IF recording is so neat that it makes you wish that the frequency range would be even wider, allowing you to capture larger segments of the band, which is indeed possible with some other software-defined receivers. Then you could easily spend the rest of the year reliving your DXpedition highlights.

Other functions

G313 has comprehensive scanning functions, which are of limited use for a broadcast band DXer, whose main problem is to find an interesting station among others considered as interference, and not so much to spot an isolated signal from a large frequency spectrum full of only noise.

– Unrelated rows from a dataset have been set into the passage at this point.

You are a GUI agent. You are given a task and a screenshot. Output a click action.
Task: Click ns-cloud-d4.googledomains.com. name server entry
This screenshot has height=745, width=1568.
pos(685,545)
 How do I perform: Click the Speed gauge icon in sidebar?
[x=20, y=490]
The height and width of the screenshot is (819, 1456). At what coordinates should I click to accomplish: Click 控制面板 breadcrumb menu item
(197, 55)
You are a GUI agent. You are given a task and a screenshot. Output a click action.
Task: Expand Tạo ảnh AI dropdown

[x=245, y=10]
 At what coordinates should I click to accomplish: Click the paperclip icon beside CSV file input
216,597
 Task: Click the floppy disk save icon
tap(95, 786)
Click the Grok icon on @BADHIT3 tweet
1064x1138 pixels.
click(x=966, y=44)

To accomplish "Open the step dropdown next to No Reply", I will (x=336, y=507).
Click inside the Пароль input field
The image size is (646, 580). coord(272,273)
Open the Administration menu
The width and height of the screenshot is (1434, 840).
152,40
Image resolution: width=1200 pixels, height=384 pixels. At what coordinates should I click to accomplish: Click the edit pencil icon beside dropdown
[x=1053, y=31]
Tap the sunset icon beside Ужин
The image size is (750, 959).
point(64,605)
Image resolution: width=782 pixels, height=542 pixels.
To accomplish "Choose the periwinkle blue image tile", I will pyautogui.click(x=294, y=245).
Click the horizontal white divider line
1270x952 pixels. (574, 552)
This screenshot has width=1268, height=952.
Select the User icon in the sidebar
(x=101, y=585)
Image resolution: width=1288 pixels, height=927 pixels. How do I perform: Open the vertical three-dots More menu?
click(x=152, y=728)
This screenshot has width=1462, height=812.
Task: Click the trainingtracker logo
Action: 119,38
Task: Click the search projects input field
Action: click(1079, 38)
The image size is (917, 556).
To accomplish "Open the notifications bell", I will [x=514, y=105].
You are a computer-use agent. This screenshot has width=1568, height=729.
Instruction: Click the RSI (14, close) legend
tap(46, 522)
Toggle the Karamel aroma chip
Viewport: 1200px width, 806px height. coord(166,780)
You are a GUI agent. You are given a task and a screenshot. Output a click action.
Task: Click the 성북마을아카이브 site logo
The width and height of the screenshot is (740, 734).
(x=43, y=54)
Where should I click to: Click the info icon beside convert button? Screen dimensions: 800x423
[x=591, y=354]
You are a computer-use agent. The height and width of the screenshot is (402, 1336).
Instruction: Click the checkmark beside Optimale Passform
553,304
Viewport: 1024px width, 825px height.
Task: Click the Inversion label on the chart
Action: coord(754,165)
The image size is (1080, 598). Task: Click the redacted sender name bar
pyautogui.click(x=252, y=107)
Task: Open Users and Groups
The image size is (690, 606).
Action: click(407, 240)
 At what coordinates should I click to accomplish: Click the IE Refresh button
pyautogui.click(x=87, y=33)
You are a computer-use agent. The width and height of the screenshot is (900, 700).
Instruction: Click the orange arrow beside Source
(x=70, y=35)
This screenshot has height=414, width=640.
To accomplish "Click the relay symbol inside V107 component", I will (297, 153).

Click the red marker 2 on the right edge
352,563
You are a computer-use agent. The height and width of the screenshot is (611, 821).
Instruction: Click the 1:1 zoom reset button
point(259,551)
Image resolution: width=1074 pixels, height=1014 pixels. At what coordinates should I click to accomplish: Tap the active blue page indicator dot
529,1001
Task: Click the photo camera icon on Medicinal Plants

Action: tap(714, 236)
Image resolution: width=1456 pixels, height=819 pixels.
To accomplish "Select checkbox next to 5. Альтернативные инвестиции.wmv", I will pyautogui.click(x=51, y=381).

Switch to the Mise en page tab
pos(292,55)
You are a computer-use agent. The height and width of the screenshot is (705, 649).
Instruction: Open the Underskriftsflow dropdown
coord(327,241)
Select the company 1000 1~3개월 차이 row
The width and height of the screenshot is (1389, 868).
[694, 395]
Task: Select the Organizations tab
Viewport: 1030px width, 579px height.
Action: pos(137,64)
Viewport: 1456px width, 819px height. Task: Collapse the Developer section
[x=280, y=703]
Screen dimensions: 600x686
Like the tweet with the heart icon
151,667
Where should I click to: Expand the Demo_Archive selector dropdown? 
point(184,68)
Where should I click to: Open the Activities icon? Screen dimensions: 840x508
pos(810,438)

Another feature less used by BCB DXers is a spectrum analyzer, which in itself is of course a nice function not traditionally included in a receiver. Unlike the spectrum display in the demodulator panel (part of the front user interface), the spectrum analyzer - which opens an extension to the interface - can cover a wide frequency range. The spectrum analyzer constantly sweeps across the desired frequency spectrum creating a graph illustrating all signals. This may be useful if you are listening in low-interference conditions, and want to keep an eye on a range of normally empty channels, in the hope of something to pop up.

A nice asset for the future is that a DRM decoder can be added as a plug-in to the receiver, for a price though.

Comparison

G313e is sensitive enough for serious DXing, and according to measurements published earlier, sensitivity is very stable across the frequency range. During the few weeks that I have used the receiver, the same stations have been audible on both NRD-535/545 and G313e. However, occasionally overloading seems to be a problem. I noticed this especially on two instances. At home I have a 50-kilowatt MW transmitter just 10 kilometers away, causing spurious signals. Also on a DXpedition in Lapland, where interference levels are much lower, I still got a lot of unwanted spurious signals on the extended MW band (1610-1700 kHz), when I was hunting for weak Australian stations using huge beverage antennas. NRD-545 had the same problem to a lesser extent, but a modified NRD-535 fared somewhat better than NRD-545.

G313e already has excellent usability, and further improvements can be expected in the future as the software is developed. JRC NRD-545 excels in usability, when compared to previous NRD models, but in many respects, G313e goes even further and provides much more versatility in controlling various receiver functions. NRD-545 was the first NRD model to have enough memory channels, but also here the software-defined G313e is superior. Ergonomics is more a matter of taste. If you are comfortable with using a mouse, ergonomics is not an issue, and the receiver is a pleasure to handle.

Winradio has trademarked its slogan "… the future of radio" - and indeed, G313e certainly is an indication of where receiver development is heading to. In my opinion, G313e doesn't yet take us far enough into the future to say goodbye to the best conventional table-top receivers, but it is still a great receiver packed with a lot of new exciting and useful features.